Obtaining a state money transmitter license is not as easy as registering with FinCEN. A detailed application must be completed, financial statements provided, surety bond obtained, and fingerprints for officers, directors and individual 10% owners submitted and background investigations on them conducted. It generally takes three to six months for an application to be approved, but can be a year or more in a few states. There can be ongoing obligations, including setting aside collateral equal to the value of transactions handled, reporting and record keeping. Finally, licensees are subject to periodic examination by the licensing authority.
A BTM operator’s legal punch list will include other laws, such as the Gramm-Leach-Bliley Act’s privacy and information security requirements, the CFPB’s UDAAP enforcement authority, and applicable laws of the state where the BTM is located.

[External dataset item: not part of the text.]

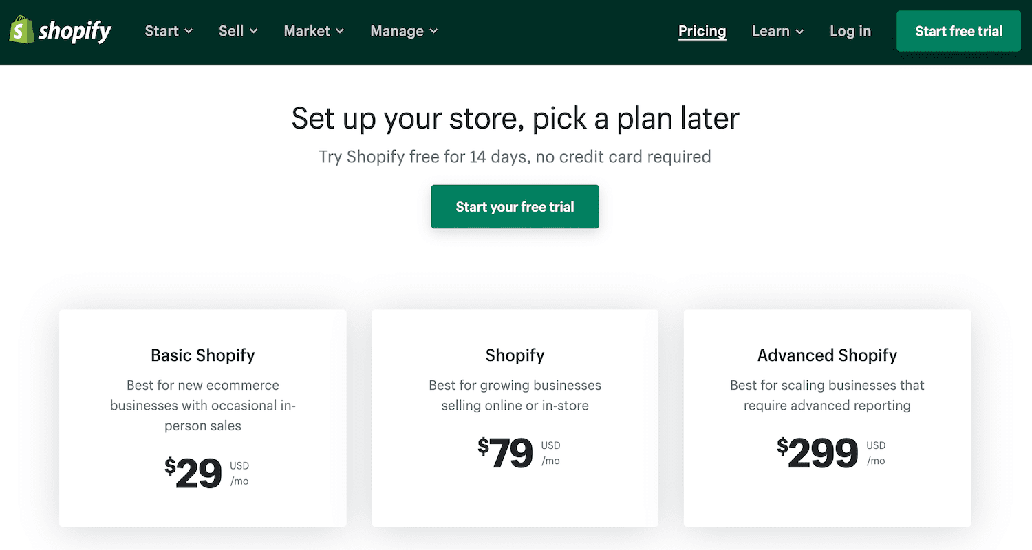
Task: Click the Advanced Shopify plan heading
Action: [x=827, y=355]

 BTMs configured to conduct one-sided transactions in this way may be outside the scope of some state money transmitter laws and their licensing requirements. The Illinois Department of Financial and Professional Regulation has taken this position. See Digital Currency Regulatory Guidance, Illinois Department of Financial and Professional Regulation, pg. 6 (June 13, 2017). There may also be a similar argument in analyzing the applicability of the federal money services business requirements discussed below, but this further analysis is outside the scope of this Flash. You will see in our discussion that the federal law on this subject is written broadly and with all the legal uncertainty around tokens and coins at the moment, it would be prudent to proceed conservatively in this area at this time.
 We note that the regulation indicates that a money services business also includes a “person engaged in the transfer of funds.” 31 C.F.R. § 1010.100(ff)(5)(i)(B). The supplementary material accompanying the issuance of the regulation states that “[t]his phrase was removed from the definition…The final rule, however, includes this phrase to minimize any possible confusion regarding whether there has been a change to the scope of the definition of ‘money transmitter.’ The scope of the definition of ‘money transmitter’ in this final rule is the same as that of the prior regulatory definition.” 76 FR 43585, 43593 (July 21, 2011). This commentary suggests that this additional prong of the definition is not intended to expand the scope of who is a money services business, but rather to avoid confusion. “Engaging in the transfer of funds” on its face is susceptible to broad interpretation, but this commentary is helpful in limiting its reach.
 This FinCEN webpage contains links to money services business obligations: https://www.fincen.gov/bsa-requirements-msbs.
 The Consumer Financial Protection Bureau has the authority to take action against persons providing consumer financial products or services in an unfair, deceptive or abusive manner. The CFPB published a consumer advisory on virtual currencies in August 2014. In this advisory, the CFPB warns consumers of “high transaction fees” charged by BTMs. See CFPB Consumer Advisory: Risks to Consumers Posed by Virtual Currencies, pg. 3 (August 2014). BTM manufacturers should be mindful of the CFPB’s UDAP authority and should configure their machines in a way that gives prominent and effective disclosure of transaction costs.